Sure, you can donate art supplies directly to an art teacher on DonorsChoose.org. But what about a new fire escape to the children's theater down the road? Or framing and mounting supplies to the new artists' co-op downtown?

I'd love to see something that connected donors and individual artists and smaller cultural organizations like this. Bigger cultural organizations have online donation systems, capital fund drives, and special earmarking funds. But a lot of small nonprofit arts organizations just know that their pipes just burst, and if they don't fix them stat, they'll have to cancel the next five months' worth of children's music/dance/drama classes.

For example.

The other thing that jumped out at me in the WSJ article was the bit at the end about the Salvation Army's attempt to join the fray on MySpace, with a profile page for a character/personification of the brand called "Red Kettle."
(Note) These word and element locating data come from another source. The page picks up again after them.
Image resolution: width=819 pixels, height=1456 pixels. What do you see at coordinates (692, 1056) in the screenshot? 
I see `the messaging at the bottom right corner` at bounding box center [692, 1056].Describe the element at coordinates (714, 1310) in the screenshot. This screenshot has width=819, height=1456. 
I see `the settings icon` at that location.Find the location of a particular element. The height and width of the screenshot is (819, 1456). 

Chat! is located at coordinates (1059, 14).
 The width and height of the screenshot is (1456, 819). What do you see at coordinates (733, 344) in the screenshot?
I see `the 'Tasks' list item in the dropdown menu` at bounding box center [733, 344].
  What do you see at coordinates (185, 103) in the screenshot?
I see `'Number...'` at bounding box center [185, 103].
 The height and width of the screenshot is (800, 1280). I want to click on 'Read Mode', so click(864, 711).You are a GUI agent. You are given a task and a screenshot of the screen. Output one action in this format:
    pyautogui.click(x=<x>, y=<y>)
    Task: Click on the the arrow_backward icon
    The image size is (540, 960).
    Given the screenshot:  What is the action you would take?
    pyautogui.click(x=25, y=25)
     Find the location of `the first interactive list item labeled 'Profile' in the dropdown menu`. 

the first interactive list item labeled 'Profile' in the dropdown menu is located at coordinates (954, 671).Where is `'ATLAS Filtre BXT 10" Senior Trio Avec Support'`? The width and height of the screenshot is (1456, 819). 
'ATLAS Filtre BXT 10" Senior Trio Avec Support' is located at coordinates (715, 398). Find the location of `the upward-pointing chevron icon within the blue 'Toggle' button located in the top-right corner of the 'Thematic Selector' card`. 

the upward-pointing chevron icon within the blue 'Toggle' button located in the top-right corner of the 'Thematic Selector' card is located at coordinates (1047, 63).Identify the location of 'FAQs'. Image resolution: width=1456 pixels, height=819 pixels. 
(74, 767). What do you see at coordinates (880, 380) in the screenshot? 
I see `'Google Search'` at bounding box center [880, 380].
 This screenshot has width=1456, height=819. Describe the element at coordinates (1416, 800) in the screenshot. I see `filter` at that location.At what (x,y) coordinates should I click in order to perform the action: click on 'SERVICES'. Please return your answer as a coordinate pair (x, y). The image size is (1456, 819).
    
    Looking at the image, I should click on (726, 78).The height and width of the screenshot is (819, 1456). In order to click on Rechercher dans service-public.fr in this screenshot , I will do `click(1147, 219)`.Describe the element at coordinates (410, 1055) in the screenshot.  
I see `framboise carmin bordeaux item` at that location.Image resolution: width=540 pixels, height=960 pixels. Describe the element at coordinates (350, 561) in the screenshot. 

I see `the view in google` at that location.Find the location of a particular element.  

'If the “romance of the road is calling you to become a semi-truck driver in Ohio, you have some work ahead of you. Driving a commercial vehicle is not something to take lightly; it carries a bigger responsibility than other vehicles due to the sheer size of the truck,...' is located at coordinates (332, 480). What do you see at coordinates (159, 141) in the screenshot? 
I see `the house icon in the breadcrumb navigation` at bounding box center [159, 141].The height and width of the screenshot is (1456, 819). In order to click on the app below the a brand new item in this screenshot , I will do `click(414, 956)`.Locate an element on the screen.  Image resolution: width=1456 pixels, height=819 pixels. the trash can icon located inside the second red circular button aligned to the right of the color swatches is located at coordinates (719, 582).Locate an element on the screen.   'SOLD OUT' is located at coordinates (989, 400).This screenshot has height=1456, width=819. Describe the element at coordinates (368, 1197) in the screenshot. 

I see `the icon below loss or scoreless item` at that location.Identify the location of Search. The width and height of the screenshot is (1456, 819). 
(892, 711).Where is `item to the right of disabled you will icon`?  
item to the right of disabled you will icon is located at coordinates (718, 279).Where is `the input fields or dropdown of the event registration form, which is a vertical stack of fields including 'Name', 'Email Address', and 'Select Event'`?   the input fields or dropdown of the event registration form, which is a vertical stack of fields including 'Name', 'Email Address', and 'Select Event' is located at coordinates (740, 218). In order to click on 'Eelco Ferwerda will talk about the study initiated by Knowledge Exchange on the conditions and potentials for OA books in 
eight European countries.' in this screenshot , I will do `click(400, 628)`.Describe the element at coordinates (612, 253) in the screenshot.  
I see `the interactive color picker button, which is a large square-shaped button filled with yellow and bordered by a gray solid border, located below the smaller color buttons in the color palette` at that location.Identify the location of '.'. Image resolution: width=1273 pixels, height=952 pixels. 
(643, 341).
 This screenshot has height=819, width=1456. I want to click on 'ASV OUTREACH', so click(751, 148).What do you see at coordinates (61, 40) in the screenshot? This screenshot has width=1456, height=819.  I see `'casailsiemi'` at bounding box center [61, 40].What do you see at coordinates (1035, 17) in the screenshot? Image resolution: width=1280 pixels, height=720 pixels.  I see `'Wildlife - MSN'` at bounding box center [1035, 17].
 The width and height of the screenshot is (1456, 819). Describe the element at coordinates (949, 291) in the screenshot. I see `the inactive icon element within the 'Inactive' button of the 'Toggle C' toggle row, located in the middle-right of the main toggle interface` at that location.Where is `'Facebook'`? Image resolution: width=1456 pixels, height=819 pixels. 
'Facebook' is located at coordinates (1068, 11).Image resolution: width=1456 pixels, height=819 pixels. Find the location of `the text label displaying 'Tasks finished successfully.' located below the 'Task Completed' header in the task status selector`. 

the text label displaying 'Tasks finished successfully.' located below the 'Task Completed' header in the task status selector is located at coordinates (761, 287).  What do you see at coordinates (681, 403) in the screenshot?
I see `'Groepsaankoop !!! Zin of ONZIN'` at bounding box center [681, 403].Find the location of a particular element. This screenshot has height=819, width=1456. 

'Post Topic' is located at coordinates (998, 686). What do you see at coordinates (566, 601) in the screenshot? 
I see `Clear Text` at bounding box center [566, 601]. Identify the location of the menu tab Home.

It so happens that I am reading Naked Conversations right now (finally), so this reminded me right away of the case study they made of Claire, the brand-personification of Vichy (L'Oreal) that "wrote" a blog for a brief, ill-fated time. Here's the section of the book that talks about Claire.

Notice that it's in the chapter entitled "Doing It Wrong."

If there's one thing that's true about the new media, it's that truthfulness and transparency are paramount. Even if you're transparently personifying a brand, as with a cartoon character or whatnot, and you expect everyone to be in on the joke, it just doesn't ring true.

A brand isn't a person. I know it's a standard marketing exercise to figure out what kind of person a product would be if it were a person, but that's exactly where it should end: as an exercise. At least where social media are concerned.

The interwebs are now populated by People. Real, living, breathing people who, more and more, use their real names and faces and interact as real people. With other real people.

A brand isn't my friend (or fan) on FaceBook. A brand isn't someone I will follow on Twitter. A brand isn't, in short, a person. It's an abstract idea. Same goes for a product. A car is a car. A pipe is a pipe. A cigar is, in fact, just a cigar.

What doesn't work in blogging also doesn't work on social networking sites. If you want to promote your product, or your brand, you, or your CEO, or the guy in the cubicle down the hall who helped develop it, should write a blog, should build a profile, should twitter. As yourself/himself/herself.

Be who you are. Authenticity is legal tender.